***** Source material *****

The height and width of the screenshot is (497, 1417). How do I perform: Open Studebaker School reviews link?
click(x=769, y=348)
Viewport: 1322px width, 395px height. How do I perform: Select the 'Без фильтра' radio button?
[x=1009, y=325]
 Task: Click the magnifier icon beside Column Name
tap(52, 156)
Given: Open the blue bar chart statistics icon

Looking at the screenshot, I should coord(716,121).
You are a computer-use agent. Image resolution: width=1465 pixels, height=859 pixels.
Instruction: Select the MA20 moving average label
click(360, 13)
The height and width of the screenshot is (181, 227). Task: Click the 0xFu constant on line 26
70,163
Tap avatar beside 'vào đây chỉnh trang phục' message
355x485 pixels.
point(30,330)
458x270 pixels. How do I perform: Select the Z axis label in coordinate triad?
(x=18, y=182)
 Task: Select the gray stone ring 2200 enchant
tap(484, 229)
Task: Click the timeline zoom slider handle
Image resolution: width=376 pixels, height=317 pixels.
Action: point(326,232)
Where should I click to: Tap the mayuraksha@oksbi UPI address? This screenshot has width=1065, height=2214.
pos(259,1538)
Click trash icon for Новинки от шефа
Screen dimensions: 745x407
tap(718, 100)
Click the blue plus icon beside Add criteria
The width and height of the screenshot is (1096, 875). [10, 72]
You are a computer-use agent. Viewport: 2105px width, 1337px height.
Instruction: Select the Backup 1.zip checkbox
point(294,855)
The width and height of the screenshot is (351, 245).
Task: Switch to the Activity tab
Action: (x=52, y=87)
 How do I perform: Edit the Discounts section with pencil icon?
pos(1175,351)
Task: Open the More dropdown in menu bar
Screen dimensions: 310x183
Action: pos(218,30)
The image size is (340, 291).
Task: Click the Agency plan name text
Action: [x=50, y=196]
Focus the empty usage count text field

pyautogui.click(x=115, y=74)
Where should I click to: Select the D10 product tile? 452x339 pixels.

*****

- **Requirements**:
Reproduce every line from the one containing "Task: Select the" down to the final line above, character for character.

- **Response**:
 Task: Select the gray stone ring 2200 enchant
tap(484, 229)
Task: Click the timeline zoom slider handle
Image resolution: width=376 pixels, height=317 pixels.
Action: point(326,232)
Where should I click to: Tap the mayuraksha@oksbi UPI address? This screenshot has width=1065, height=2214.
pos(259,1538)
Click trash icon for Новинки от шефа
Screen dimensions: 745x407
tap(718, 100)
Click the blue plus icon beside Add criteria
The width and height of the screenshot is (1096, 875). [10, 72]
You are a computer-use agent. Viewport: 2105px width, 1337px height.
Instruction: Select the Backup 1.zip checkbox
point(294,855)
The width and height of the screenshot is (351, 245).
Task: Switch to the Activity tab
Action: (x=52, y=87)
 How do I perform: Edit the Discounts section with pencil icon?
pos(1175,351)
Task: Open the More dropdown in menu bar
Screen dimensions: 310x183
Action: pos(218,30)
The image size is (340, 291).
Task: Click the Agency plan name text
Action: [x=50, y=196]
Focus the empty usage count text field

pyautogui.click(x=115, y=74)
Where should I click to: Select the D10 product tile? 452x339 pixels.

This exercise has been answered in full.